The Scipy library provides a variety of normality tests and hypothesis testing methods

The Scipy library provides a variety of normality testing and hypothesis testing methods. The following is a list of some commonly used inspection methods:

Normality test method:

  1. Shapiro-Wilk test:scipy.stats.shapiro
  2. Anderson-Darling test:scipy.stats.anderson
  3. Kolmogorov-Smirnov test:scipy.stats.kstest
  4. D'Agostino-Pearson test:scipy.stats.normaltest
  5. Lilliefors test:scipy.stats.lilliefors
     

 

When testing whether data is normally distributed, the following is a complete summary of the three major categories of normality testing methods and their representative methods:

  1. Comprehensive statistical methods:

    • Shapiro-Wilk test: Based on the W statistic, it evaluates whether the data conforms to the normal distribution and is suitable for various sample sizes.
    • D'Agostino test: combines the information of skewness and kurtosis to test whether the data conforms to the normal distribution, suitable for medium sample sizes.
    • Shapiro-Francia test: Uses the W' statistic to assess normality, especially suitable for large samples.
    • Lilliefors test: Similar to Kolmogorov-Smirnov, but suitable for small samples.
    • Ryan-Joiner test: Based on the skewness and kurtosis of the observed data, suitable for skewed and fat-tailed distributions.
  2. Goodness-of-fit test method for normal distribution:

    • Kolmogorov-Smirnov test: Evaluate the goodness of fit of the data by comparing the cumulative distribution function of the observed data with the theoretical normal distribution, suitable for large samples.
    • Anderson-Darling test: Sensitive to tail distribution, extended Kolmogorov-Smirnov, used to evaluate whether data come from a normal distribution.
    • Cramér-von Mises test: Evaluates the fit between observed data and the theoretical normal distribution, taking into account differences in all distribution regions.
    • D'Agostino's K-squared test: A variation used to test whether the data conforms to a normal distribution.
  3. Graphical representation (normal probability plot):

    • QQ plot (Quantile-Quantile): By comparing the quantiles of the observed data with the quantiles of the normal distribution, you can intuitively judge whether the data is normally distributed.
    • PP chart (Probability-Probability): similar to QQ chart, but comparing cumulative probability.
    • SP chart (Survival-Probability): It is also similar to the QQ chart, but compares the survival probability.

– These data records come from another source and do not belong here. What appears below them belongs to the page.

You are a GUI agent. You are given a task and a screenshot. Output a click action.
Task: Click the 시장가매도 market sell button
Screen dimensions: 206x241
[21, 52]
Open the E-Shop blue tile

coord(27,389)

These methods provide diverse tools for comprehensively assessing whether data follow a normal distribution, but their use requires selecting an appropriate method based on sample size and data characteristics.

Hypothesis testing method:

  1. Independent samples t-test:scipy.stats.ttest_ind
  2. Paired samples t-test:scipy.stats.ttest_rel
  3. One-sample t-test:scipy.stats.ttest_1samp
  4. Analysis of Variance (ANOVA):scipy.stats.f_oneway
  5. Kruskal-Wallis test:scipy.stats.kruskal
  6. Mann-Whitney U test:scipy.stats.mannwhitneyu
  7. Wilcoxon signed rank test:scipy.stats.wilcoxon
  8. Chi-square test:scipy.stats.chisquare
  9. Fisher's exact test:scipy.stats.fisher_exact

These methods cover normality testing and hypothesis testing techniques commonly used in statistical analysis. You can choose the appropriate method for your analysis based on your specific data and research questions. Each method has different assumptions and prerequisites , so careful consideration is needed when using them.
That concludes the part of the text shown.